#### Entries from a data source
--- begin ---

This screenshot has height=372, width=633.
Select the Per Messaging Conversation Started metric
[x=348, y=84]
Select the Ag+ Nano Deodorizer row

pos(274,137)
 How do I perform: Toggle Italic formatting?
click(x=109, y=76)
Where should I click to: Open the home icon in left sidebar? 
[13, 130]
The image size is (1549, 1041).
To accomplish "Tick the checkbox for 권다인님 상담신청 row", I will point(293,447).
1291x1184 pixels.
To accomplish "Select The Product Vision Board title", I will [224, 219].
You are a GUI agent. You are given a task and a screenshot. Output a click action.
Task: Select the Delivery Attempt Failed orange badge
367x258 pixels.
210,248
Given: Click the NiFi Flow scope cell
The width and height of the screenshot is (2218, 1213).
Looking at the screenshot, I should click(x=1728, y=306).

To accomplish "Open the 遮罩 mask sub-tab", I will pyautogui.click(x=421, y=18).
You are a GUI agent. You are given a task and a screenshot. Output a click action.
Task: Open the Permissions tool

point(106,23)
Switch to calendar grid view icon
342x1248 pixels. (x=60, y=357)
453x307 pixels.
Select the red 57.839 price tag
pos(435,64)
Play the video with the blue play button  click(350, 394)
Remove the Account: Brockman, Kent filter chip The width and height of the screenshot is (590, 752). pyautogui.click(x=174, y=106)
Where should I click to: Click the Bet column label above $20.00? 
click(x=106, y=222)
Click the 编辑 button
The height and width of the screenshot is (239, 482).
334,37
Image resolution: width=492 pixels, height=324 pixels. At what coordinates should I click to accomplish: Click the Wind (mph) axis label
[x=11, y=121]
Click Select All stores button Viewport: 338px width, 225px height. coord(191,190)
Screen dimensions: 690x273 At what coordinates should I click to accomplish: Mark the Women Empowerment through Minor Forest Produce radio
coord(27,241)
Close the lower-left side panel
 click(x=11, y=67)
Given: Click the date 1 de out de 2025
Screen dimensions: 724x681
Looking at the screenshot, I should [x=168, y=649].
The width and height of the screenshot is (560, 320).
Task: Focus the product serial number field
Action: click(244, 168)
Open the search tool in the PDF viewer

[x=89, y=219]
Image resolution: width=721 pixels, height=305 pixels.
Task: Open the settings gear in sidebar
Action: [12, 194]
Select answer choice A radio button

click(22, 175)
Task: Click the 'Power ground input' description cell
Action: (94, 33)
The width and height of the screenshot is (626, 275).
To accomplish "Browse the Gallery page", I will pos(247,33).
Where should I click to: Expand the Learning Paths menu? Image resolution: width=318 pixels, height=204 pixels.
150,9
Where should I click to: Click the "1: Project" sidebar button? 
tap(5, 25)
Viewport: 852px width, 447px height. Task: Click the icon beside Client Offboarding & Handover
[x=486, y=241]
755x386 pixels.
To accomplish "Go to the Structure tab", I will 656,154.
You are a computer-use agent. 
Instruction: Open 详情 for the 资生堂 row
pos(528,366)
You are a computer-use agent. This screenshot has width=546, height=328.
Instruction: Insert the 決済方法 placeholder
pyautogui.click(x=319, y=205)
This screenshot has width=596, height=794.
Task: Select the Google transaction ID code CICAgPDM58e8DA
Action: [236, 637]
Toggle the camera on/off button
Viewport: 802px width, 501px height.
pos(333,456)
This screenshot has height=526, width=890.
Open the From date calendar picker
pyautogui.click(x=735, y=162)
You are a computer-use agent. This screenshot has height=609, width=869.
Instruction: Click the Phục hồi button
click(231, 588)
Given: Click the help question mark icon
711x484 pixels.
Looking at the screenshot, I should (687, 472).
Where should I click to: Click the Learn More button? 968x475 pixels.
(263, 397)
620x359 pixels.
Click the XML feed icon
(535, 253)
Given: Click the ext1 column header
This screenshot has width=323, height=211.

--- end ---

#### Aim
Rewrite the entries above, changing each "calendar" to "date" and leaving everything else as it is.

#### Result of this exercise
This screenshot has height=372, width=633.
Select the Per Messaging Conversation Started metric
[x=348, y=84]
Select the Ag+ Nano Deodorizer row

pos(274,137)
 How do I perform: Toggle Italic formatting?
click(x=109, y=76)
Where should I click to: Open the home icon in left sidebar? 
[13, 130]
The image size is (1549, 1041).
To accomplish "Tick the checkbox for 권다인님 상담신청 row", I will point(293,447).
1291x1184 pixels.
To accomplish "Select The Product Vision Board title", I will [224, 219].
You are a GUI agent. You are given a task and a screenshot. Output a click action.
Task: Select the Delivery Attempt Failed orange badge
367x258 pixels.
210,248
Given: Click the NiFi Flow scope cell
The width and height of the screenshot is (2218, 1213).
Looking at the screenshot, I should click(x=1728, y=306).

To accomplish "Open the 遮罩 mask sub-tab", I will pyautogui.click(x=421, y=18).
You are a GUI agent. You are given a task and a screenshot. Output a click action.
Task: Open the Permissions tool

point(106,23)
Switch to date grid view icon
342x1248 pixels. (x=60, y=357)
453x307 pixels.
Select the red 57.839 price tag
pos(435,64)
Play the video with the blue play button  click(350, 394)
Remove the Account: Brockman, Kent filter chip The width and height of the screenshot is (590, 752). pyautogui.click(x=174, y=106)
Where should I click to: Click the Bet column label above $20.00? 
click(x=106, y=222)
Click the 编辑 button
The height and width of the screenshot is (239, 482).
334,37
Image resolution: width=492 pixels, height=324 pixels. At what coordinates should I click to accomplish: Click the Wind (mph) axis label
[x=11, y=121]
Click Select All stores button Viewport: 338px width, 225px height. coord(191,190)
Screen dimensions: 690x273 At what coordinates should I click to accomplish: Mark the Women Empowerment through Minor Forest Produce radio
coord(27,241)
Close the lower-left side panel
 click(x=11, y=67)
Given: Click the date 1 de out de 2025
Screen dimensions: 724x681
Looking at the screenshot, I should [x=168, y=649].
The width and height of the screenshot is (560, 320).
Task: Focus the product serial number field
Action: click(244, 168)
Open the search tool in the PDF viewer

[x=89, y=219]
Image resolution: width=721 pixels, height=305 pixels.
Task: Open the settings gear in sidebar
Action: [12, 194]
Select answer choice A radio button

click(22, 175)
Task: Click the 'Power ground input' description cell
Action: (94, 33)
The width and height of the screenshot is (626, 275).
To accomplish "Browse the Gallery page", I will pos(247,33).
Where should I click to: Expand the Learning Paths menu? Image resolution: width=318 pixels, height=204 pixels.
150,9
Where should I click to: Click the "1: Project" sidebar button? 
tap(5, 25)
Viewport: 852px width, 447px height. Task: Click the icon beside Client Offboarding & Handover
[x=486, y=241]
755x386 pixels.
To accomplish "Go to the Structure tab", I will 656,154.
You are a computer-use agent. 
Instruction: Open 详情 for the 资生堂 row
pos(528,366)
You are a computer-use agent. This screenshot has width=546, height=328.
Instruction: Insert the 決済方法 placeholder
pyautogui.click(x=319, y=205)
This screenshot has width=596, height=794.
Task: Select the Google transaction ID code CICAgPDM58e8DA
Action: [236, 637]
Toggle the camera on/off button
Viewport: 802px width, 501px height.
pos(333,456)
This screenshot has height=526, width=890.
Open the From date date picker
pyautogui.click(x=735, y=162)
You are a computer-use agent. This screenshot has height=609, width=869.
Instruction: Click the Phục hồi button
click(231, 588)
Given: Click the help question mark icon
711x484 pixels.
Looking at the screenshot, I should (687, 472).
Where should I click to: Click the Learn More button? 968x475 pixels.
(263, 397)
620x359 pixels.
Click the XML feed icon
(535, 253)
Given: Click the ext1 column header
This screenshot has width=323, height=211.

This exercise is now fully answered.